# Exercise aim
Could you rescale the lines from the one with "Task: Click ノートブックを作成 button" to the one with "Close the Elements panel" and give only those lines again, keeping all their text? Multiply every coordinate in the answers by 1.05, round to whole numbers with halves going up, and leave out the pictures.

# Extracted information
start
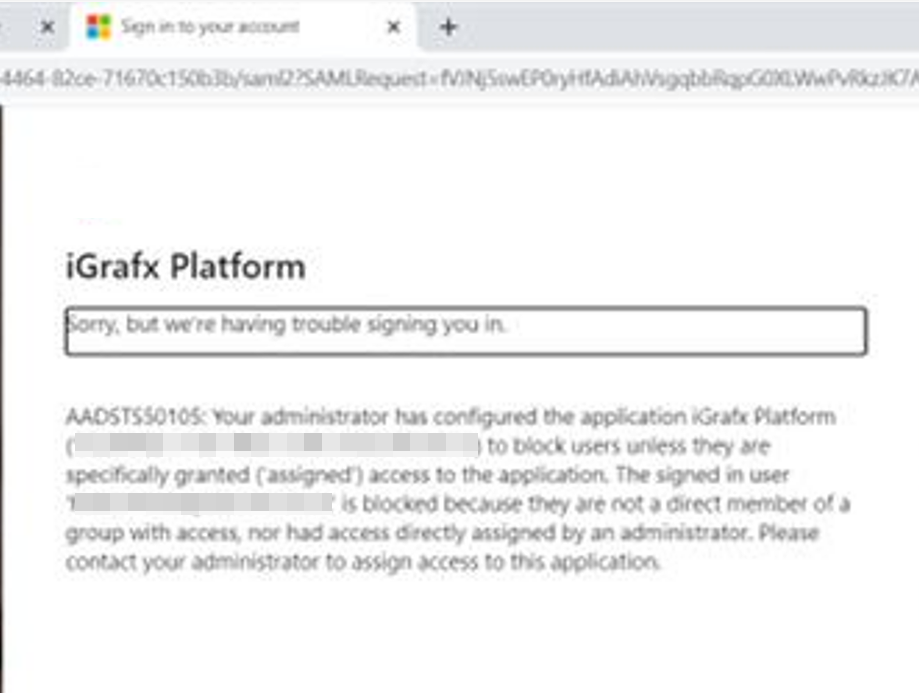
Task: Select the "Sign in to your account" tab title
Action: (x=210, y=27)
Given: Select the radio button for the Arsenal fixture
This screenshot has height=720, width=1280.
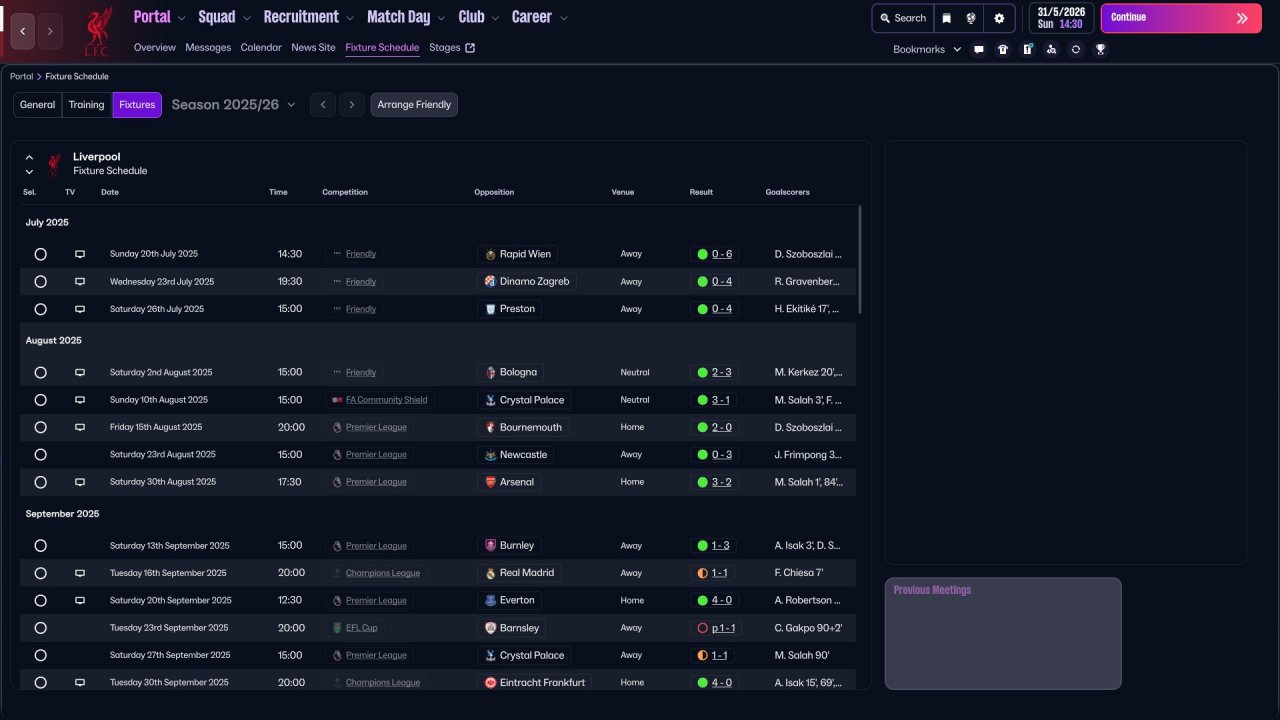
end
start
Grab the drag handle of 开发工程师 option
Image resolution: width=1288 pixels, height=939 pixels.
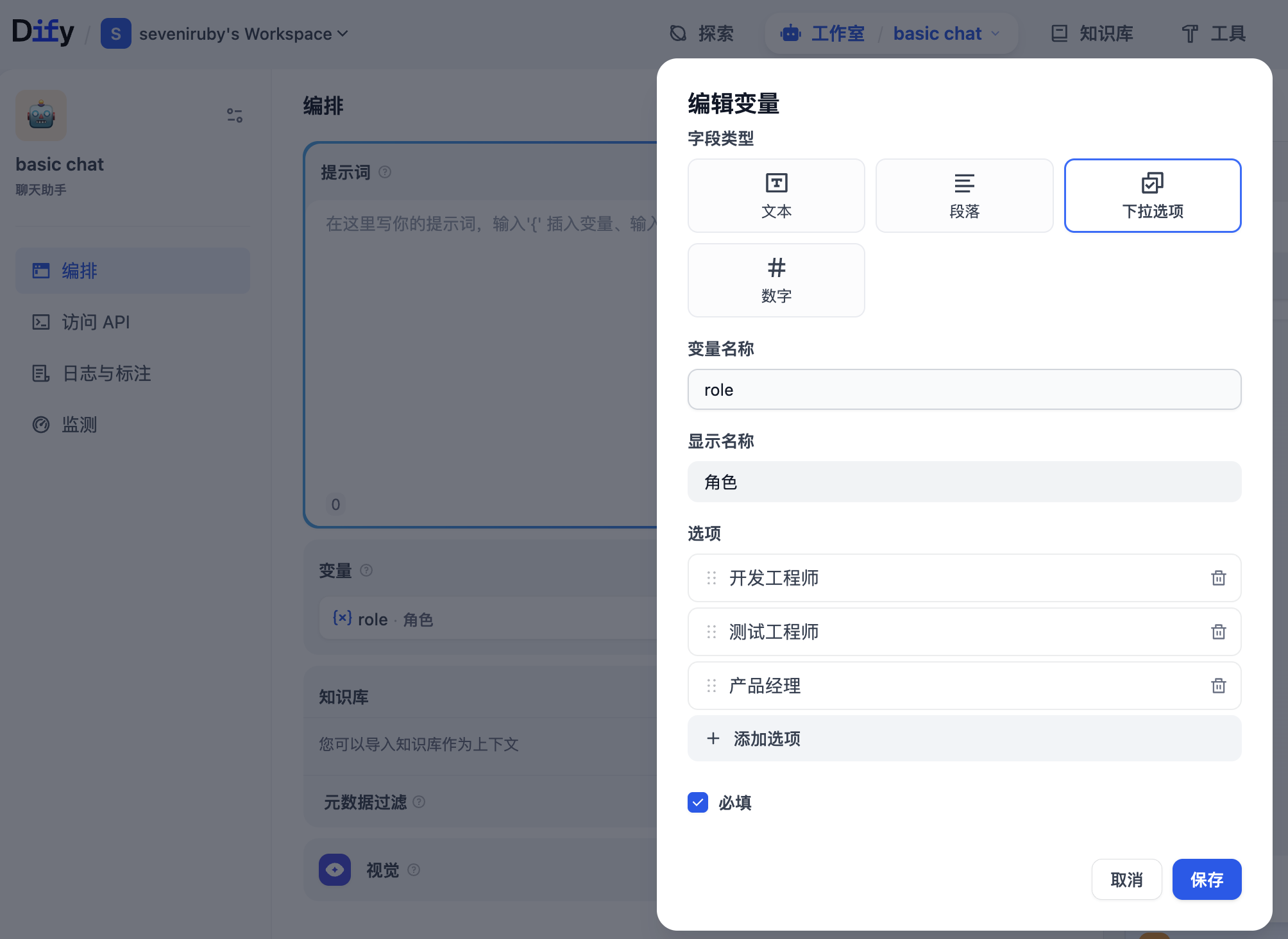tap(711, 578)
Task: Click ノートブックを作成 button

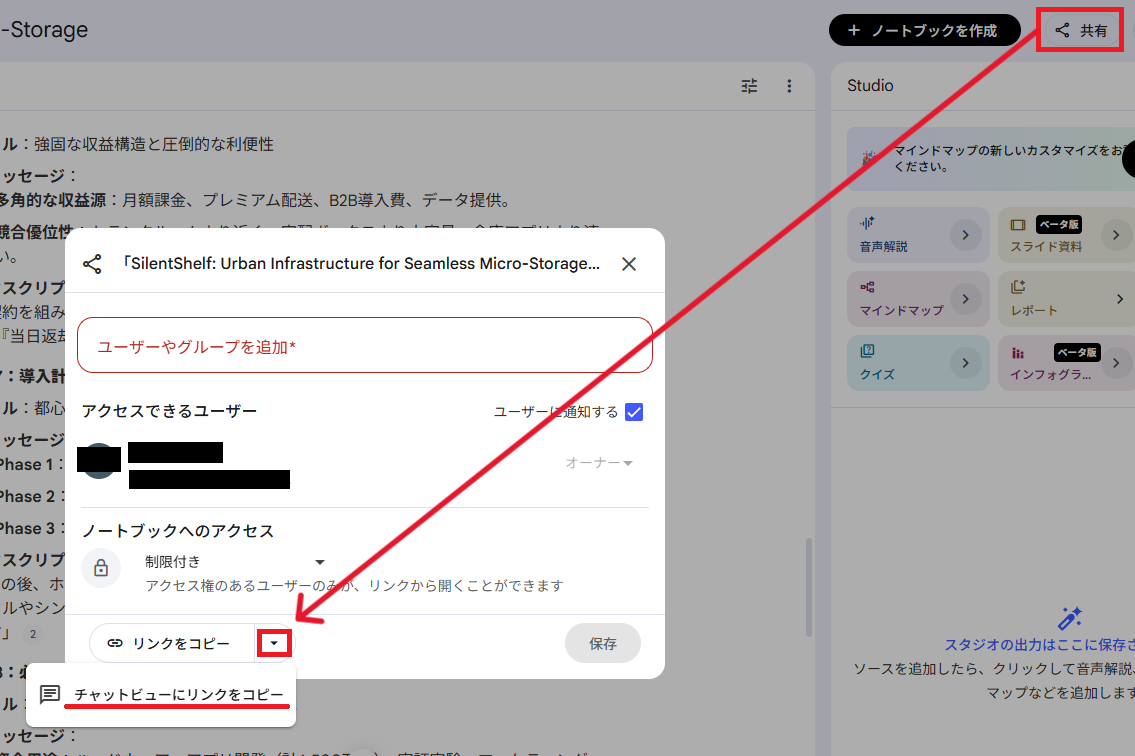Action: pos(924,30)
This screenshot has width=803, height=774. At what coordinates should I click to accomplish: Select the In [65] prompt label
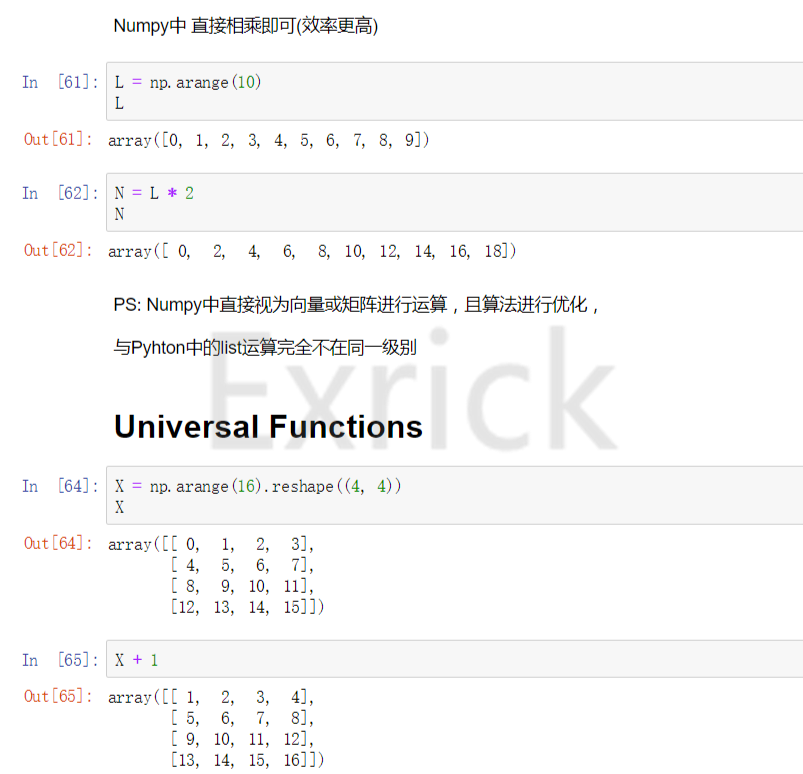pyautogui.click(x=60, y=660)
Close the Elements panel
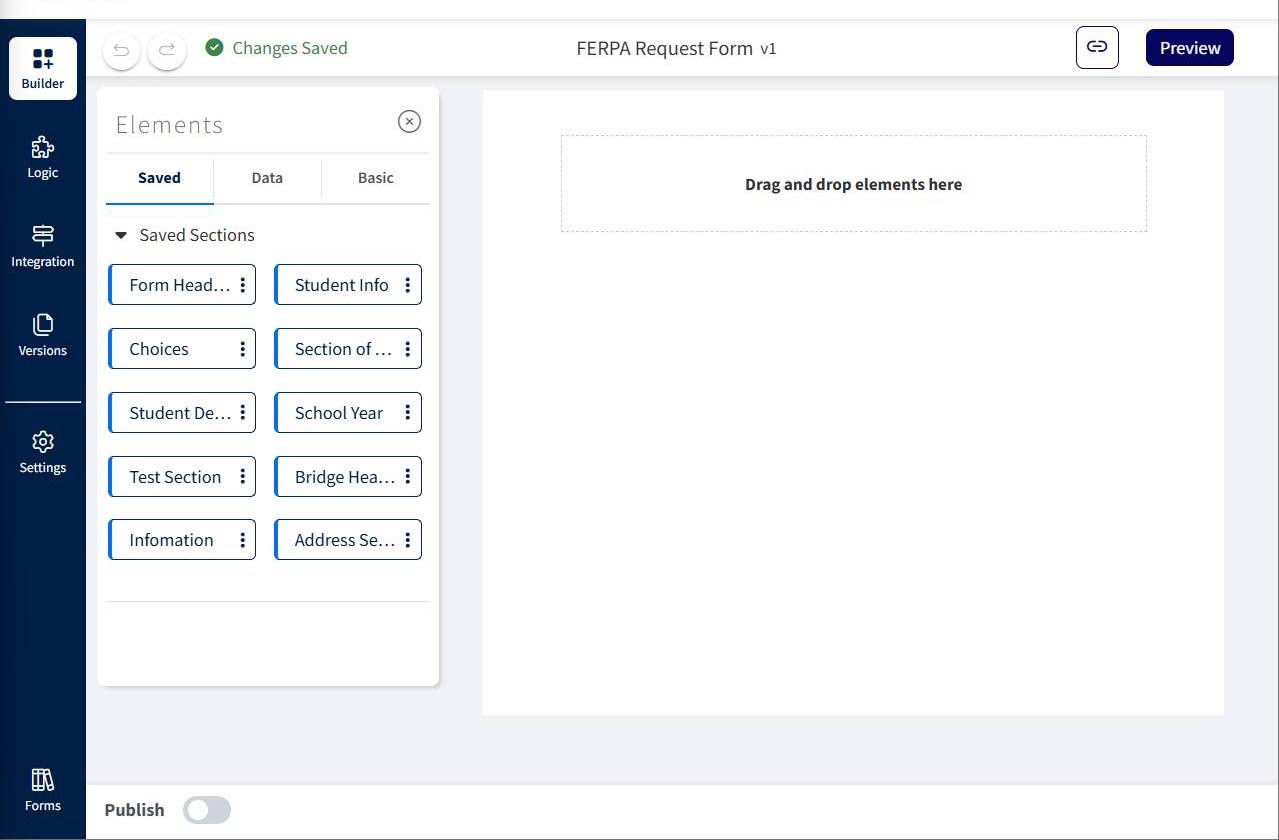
end
# Task response
Task: Click ノートブックを作成 button

Action: pos(970,32)
This screenshot has width=803, height=774. At what coordinates should I click to accomplish: Select the In [65] prompt label
pyautogui.click(x=63, y=693)
Close the Elements panel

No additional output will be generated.